Let's see how each node of the linked list is represented. Each node consists:
A data item
An address of another node
We wrap both the data item and the next node reference in a struct as:
struct node
{
int data;
struct node *next;
};
Understanding the structure of a linked list node is the key to having a grasp on it.
Each struct node has a data item and a pointer to another struct node. Let us create a simple
Linked List with three items to understand how this works.
/* Initialize nodes */
struct node *head;
struct node *one = NULL;
struct node *two = NULL;
struct node *three = NULL;

/* Allocate memory */
one = malloc(sizeof(struct node));
two = malloc(sizeof(struct node));
three = malloc(sizeof(struct node));
/* Assign data values */
one->data = 1;
two->data = 2;
three->data=3;
/* Connect nodes */
one->next = two;
two->next = three;
three->next = NULL;
/* Save address of first node in head */
head = one;
Linked list Representation
if you wanted to put an element 4 between 1 and 2, the steps would be:
Create a new struct node and allocate memory to it.
Add its data value as 4
Point its next pointer to the struct node containing 2 as the data value
Change the next pointer of "1" to the node we just created.
Doing something similar in an array would have required shifting the positions of all the
subsequent elements.

Linked list implementation in C
#include <stdio.h>
#include <stdlib.h>
// Creating a node
struct node {
int value;
struct node *next;
};
// print the linked list value
void printLinkedlist(struct node *p) {
while (p != NULL) {
printf("%d ", p->value);
p = p->next;
}
}
int main() {
// Initialize nodes
struct node *head;
struct node *one = NULL;
struct node *two = NULL;
struct node *three = NULL;
// Allocate memory
one = malloc(sizeof(struct node));
two = malloc(sizeof(struct node));
three = malloc(sizeof(struct node));

// Assign value values
one->value = 1;
two->value = 2;
three->value = 3;
// Connect nodes
one->next = two;
two->next = three;
three->next = NULL;
// printing node-value
head = one;
printLinkedlist(head);
}
Allocating and Freeing of Dynamic variables:
Since C is a structured language, it has some fixed rules for programming.
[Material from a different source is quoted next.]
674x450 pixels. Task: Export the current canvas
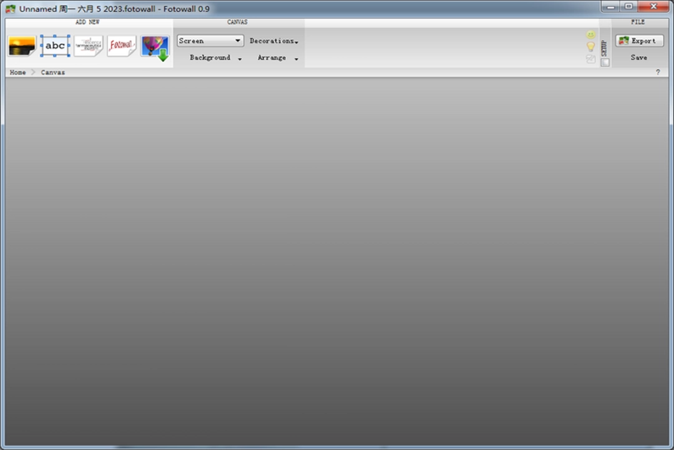pos(638,40)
One of them includes
changing the size of an array. An array is a collection of items stored at contiguous memory
locations.
As can be seen, the length (size) of the array above is 9. But what if there is a requirement to
change this length (size)? For example,

If there is a situation where only 5 elements are needed to be entered in this array. In this case,
the remaining 4 indices are just wasting memory in this array. So there is a requirement to
lessen the length (size) of the array from 9 to 5.
Take another situation. In this, there is an array of 9 elements with all 9 indices filled. But there
is a need to enter 3 more elements in this array. In this case, 3 indices more are required. So the
length (size) of the array needs to be changed from 9 to 12.
This procedure is referred to as Dynamic Memory Allocation in C.
Therefore, C Dynamic Memory Allocation can be defined as a procedure in which the size of
a data structure (like Array) is changed during the runtime.
C provides some functions to achieve these tasks. There are 4 library functions provided by C
defined under <stdlib.h> header file to facilitate dynamic memory allocation in C
programming. They are:
malloc()
calloc()
free()
realloc()
Let’s look at each of them in greater detail.
1.C malloc() method
The “malloc” or “memory allocation” method in C is used to dynamically allocate a single
large block of memory with the specified size. It returns a pointer of type void which can be
cast into a pointer of any form. It doesn’t Initialize memory at execution time so that it has
initialized each block with the default garbage value initially.
Syntax of malloc() in C
ptr = (cast-type*) malloc(byte-size)
For Example:
ptr = (int*) malloc(100 * sizeof(int));
Since the size of int is 4 bytes, this statement will allocate 400 bytes of memory. And, the
pointer ptr holds the address of the first byte in the allocated memory.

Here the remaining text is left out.